Да будет мужественным
твой путь,
да будет он прям
и прост.
Да будет во мгле
для тебя гореть
звёздная мишура,
да будет надежда
ладони греть
у твоего костра.
Да будут метели,
снега, дожди
и бешеный рёв огня,
да будет удач у тебя впереди
больше, чем у меня.
Да будет могуч и прекрасен
бой,
гремящий в твоей груди.

Я счастлив за тех,
которым с тобой,
может быть,
по пути.

Иосиф Бродский перед отъездом в эмиграцию // Формаслов

О чём бы ни писал Бродский, тема расставания (будущего или нынешнего) всегда оставалась ключевой в его творчестве. С самых юных лет поэт предчувствовал глубокую трагедию своей жизни – злой рок, который однажды навсегда оторвёт его от своих корней, от родных и близких. 16 мая 1972 поэту Иосифу Бродскому было предписано покинуть СССР. Перед этим он был вызван в ОВИР и поставлен перед выбором: немедленная эмиграция или «горячие денёчки» – эта метафора могла означать допросы, психбольницы, тюрьмы. Избрав эмиграцию, Бродский старался оттянуть день отъезда, но власти стремились как можно скорее избавиться от неугодного поэта, и 4 июня 1972 года лишённый советского гражданства Бродский вылетел из Ленинграда по «израильской визе» и по предписанной еврейской эмиграции маршруту – в Вену:

Мне говорят, что нужно уезжать.
Да-да. Благодарю. Я собираюсь.
Да-да. Я понимаю. Провожать
не следует. Да, я не потеряюсь.

Ах, что вы говорите; дальний путь.
Какой-нибудь ближайший полустанок.
Ах, нет, не беспокойтесь. Как-нибудь.
Я вовсе налегке. Без чемоданов.

Да-да. Пора идти. Благодарю.
Да-да. Пора. И каждый понимает.
Безрадостную зимнюю зарю
над родиной деревья поднимают.

Все кончено. Не стану возражать.
Ладони бы пожать; и до свиданья.
Я выздоровел. Нужно уезжать.
Да-да. Благодарю за расставанье.

Вези меня по родине, такси.
Как будто бы я адрес забываю.
В умолкшие поля меня неси.
Я, знаешь ли, с отчизны выбываю.

Как будто бы я адрес позабыл:
к окошку запотевшему приникну
и над рекой, которую любил,
я расплачусь и лодочника крикну.

(Все кончено. Теперь я не спешу.
Езжай назад спокойно, ради Бога.
Я в небо погляжу и подышу
холодным ветром берега другого.)

Ну, вот и долгожданный переезд.
Кати назад, не чувствуя печали.

▶ _ПРЕДОСТАВЛЕННЫЕ МАТЕРИАЛЫ_
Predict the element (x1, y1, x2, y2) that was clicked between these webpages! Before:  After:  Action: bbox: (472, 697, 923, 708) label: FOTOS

▶ _ЗАДАНИЕ И ТРЕБОВАНИЯ_
Ответьте по отрывку об отъезде Бродского на вопросы:
(a) Какого числа Бродскому было предписано покинуть СССР?
(b) Из какого города и в какой город он вылетел 4 июня 1972 года?
(c) Без чего, по словам говорящего, он едет в стихотворении, которое начинается словами «Мне говорят, что нужно уезжать»?
Приведённые строки здесь никак не используются.

▶ _РЕЗУЛЬТАТ УПРАЖНЕНИЯ_
(a) 16 мая 1972 года.
(b) Из Ленинграда в Вену.
(c) Без чемоданов.